It’s no coincidence: being open and inclusive is better for business, and better for economic growth. This is not news to many of us in the business world: here at Virgin, more than four decades of experience have shown time and again that employing people with different backgrounds, skills, viewpoints and personalities helps us spot opportunities, anticipate problems and come up with fresh ideas.

And yet, even as we celebrate the great progress being made in some countries, many other parts of the world are becoming less tolerant and inclusive – particularly to gay people, who face increasing levels of persecution in places like Russia, Nigeria, India and Uganda. Anti-LGBT laws are spreading – and this isn’t just immoral, it stifles business growth, and economic development.

That’s why I’m proud that Virgin is part of a new business-led coalition called Open For Business, which aims to highlight the strong business case for LGBT inclusion. We’ve teamed up with other global companies such as McKinsey, IBM, LinkedIn, Thomson Reuter and MasterCard, because all of us do business in places that have anti-LGBT policies, and we want to be clear this isn’t acceptable to us.

This week I attended the Clinton Global Initiative Annual Meeting in New York, where Open For Business launched the coalition and announced the publication of its ground-breaking report – Open For Business: the Economic and Business Case for LGBT Inclusion. The evidence is powerful, and it’s presented on three levels:

First, Economic Performance: LGBT inclusion is associated with higher levels of entrepreneurship and is linked to GDP growth, whereas LGBT discrimination often goes hand-in-hand with a culture of corrupt practices and a lack of openness.

Second, Business Performance: companies with a culture of LGBT inclusion are better able to attract and retain the best talent, and they’re often more innovative companies with more effective teamwork and collaboration.

Third, Individual Performance: employees who work in open, inclusive environments are more engaged, more productive and more likely to “speak up” with ideas– and this applies to all employees, not just LGBT individuals.

These findings confirm those of the by the B Team, whose report Diversity: Bringing the Business Case to Life highlights the enormous benefits a diverse workforce can bring to both your bottom line and your organisational culture.

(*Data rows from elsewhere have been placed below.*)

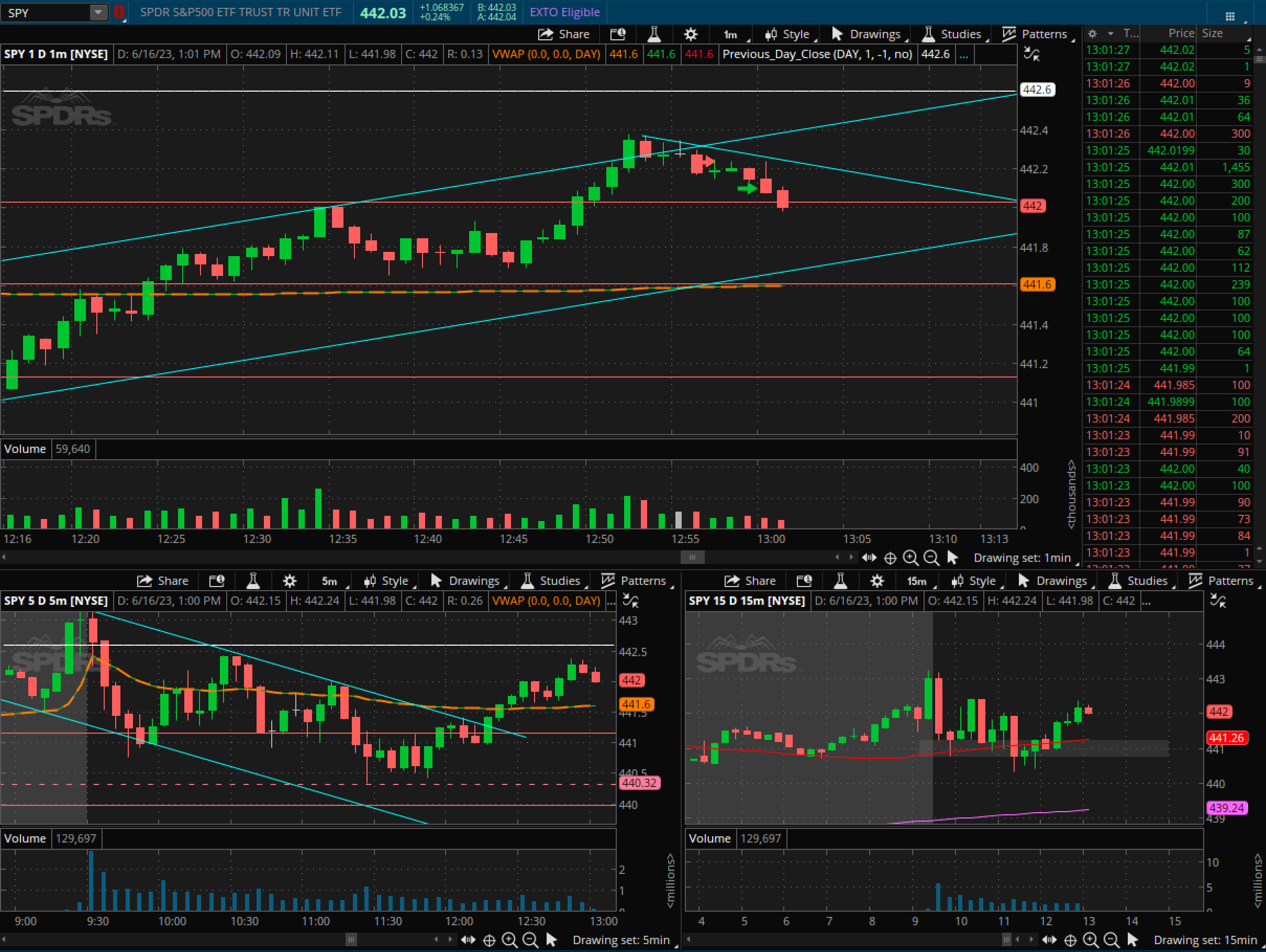Toggle chart expansion arrows on 1m chart

[x=1031, y=54]
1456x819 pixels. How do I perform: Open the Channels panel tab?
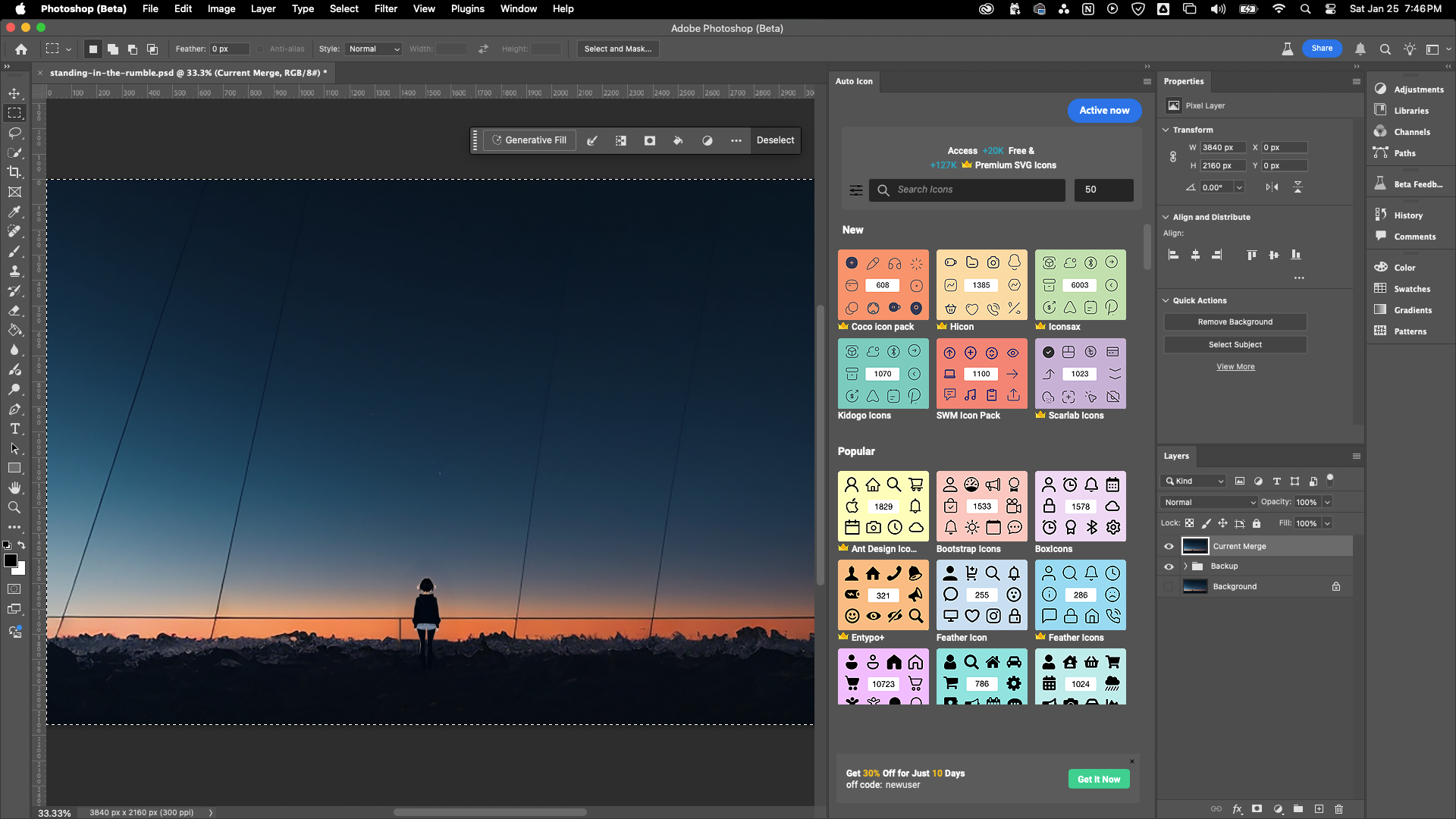coord(1411,132)
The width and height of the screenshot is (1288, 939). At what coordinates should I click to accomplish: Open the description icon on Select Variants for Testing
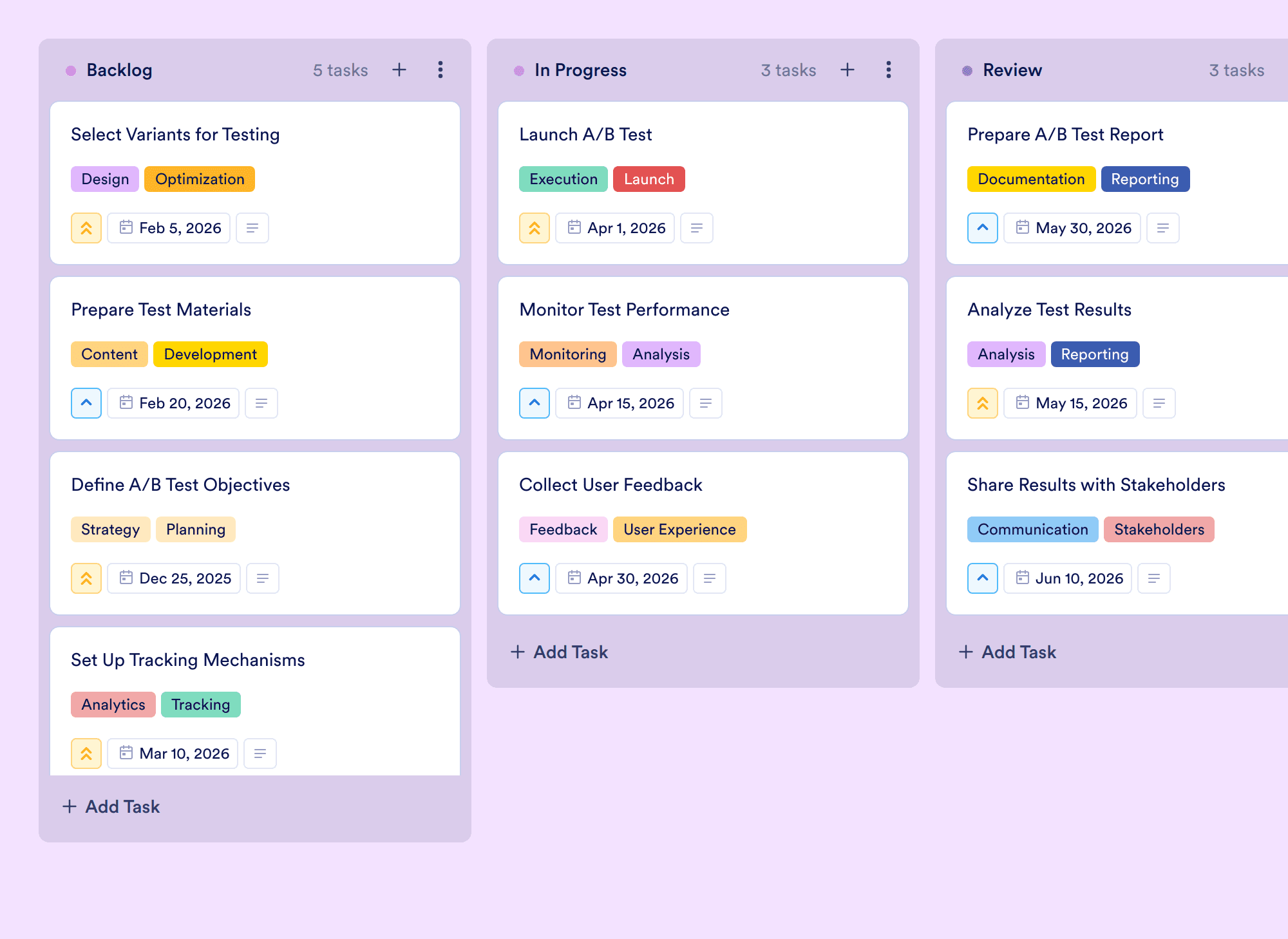tap(252, 228)
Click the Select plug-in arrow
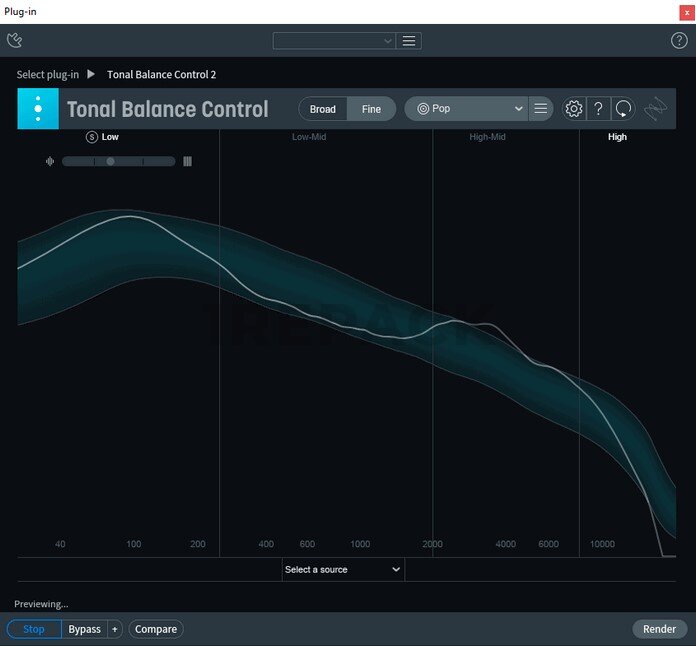The image size is (696, 646). point(91,74)
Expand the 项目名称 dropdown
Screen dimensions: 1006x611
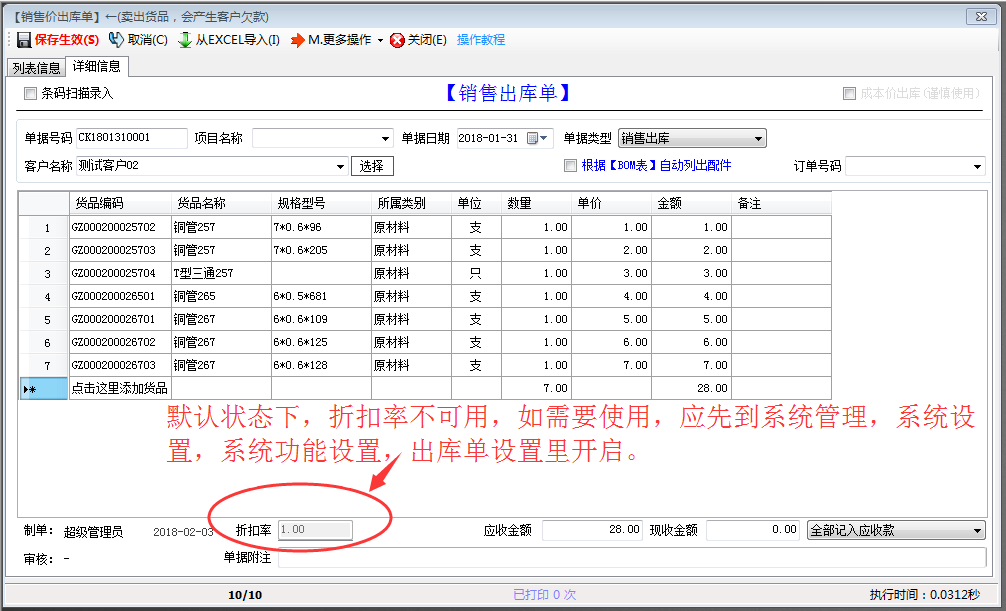pos(386,138)
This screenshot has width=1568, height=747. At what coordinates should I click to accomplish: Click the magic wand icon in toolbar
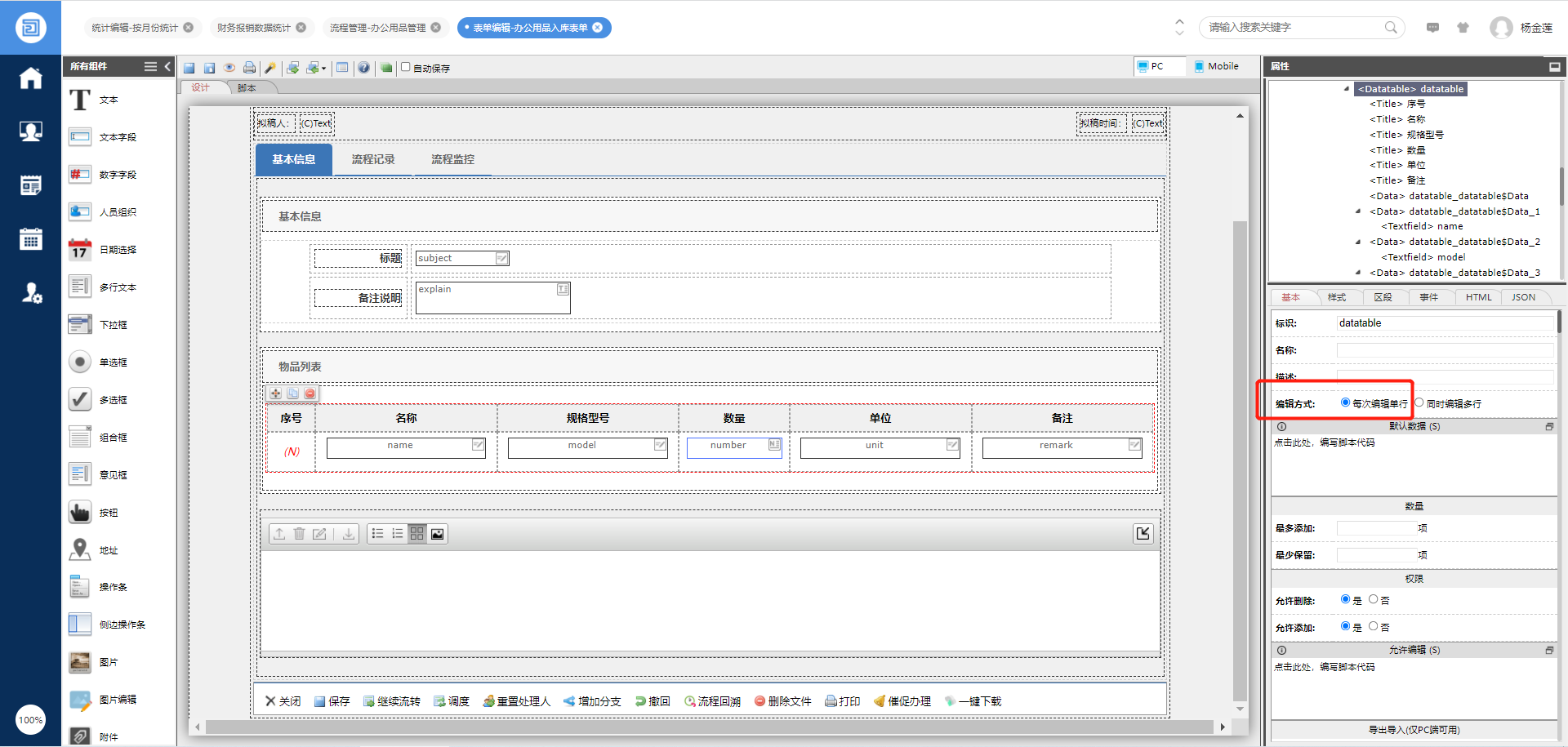tap(270, 68)
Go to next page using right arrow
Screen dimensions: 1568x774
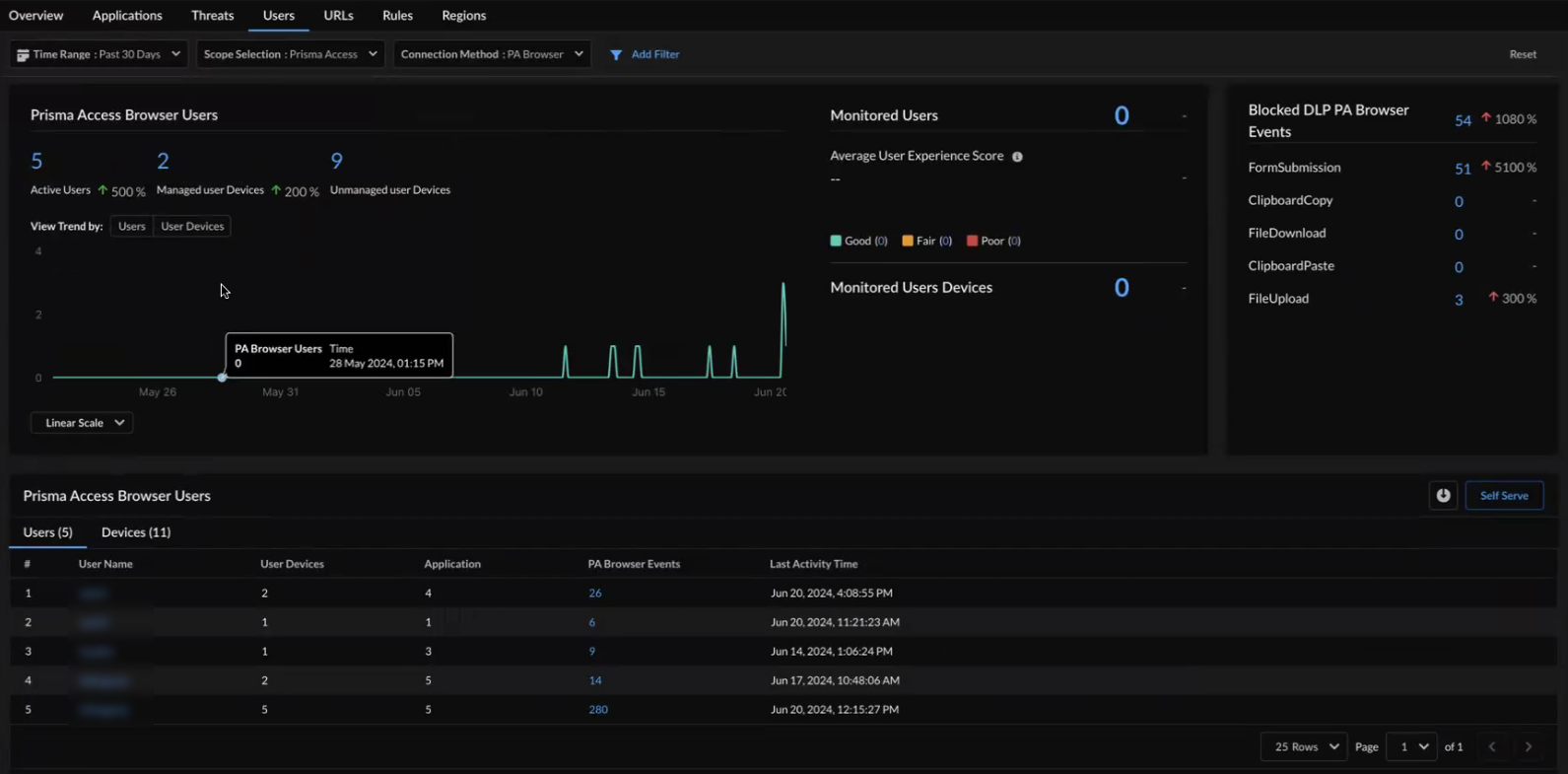point(1528,747)
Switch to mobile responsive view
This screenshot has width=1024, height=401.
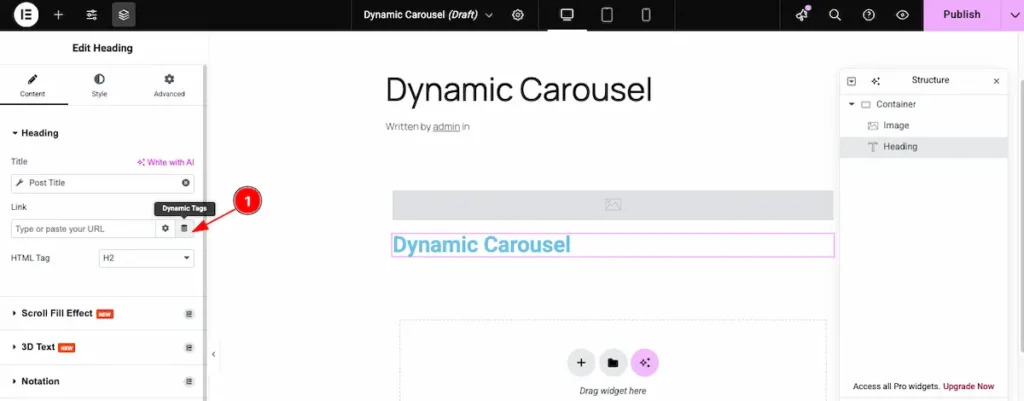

Both reports should be essential reading for politicians in countries with anti-LGBT laws – and for those trying to create more open, diverse and inclusive societies. The promoters of hateful laws often hide behind “cultural differences” and complain that we are trying to impose our Western values. They can’t do that anymore. We’ve moved the argument on. It’s no longer just about values – it’s about good business sense, and good economic policy.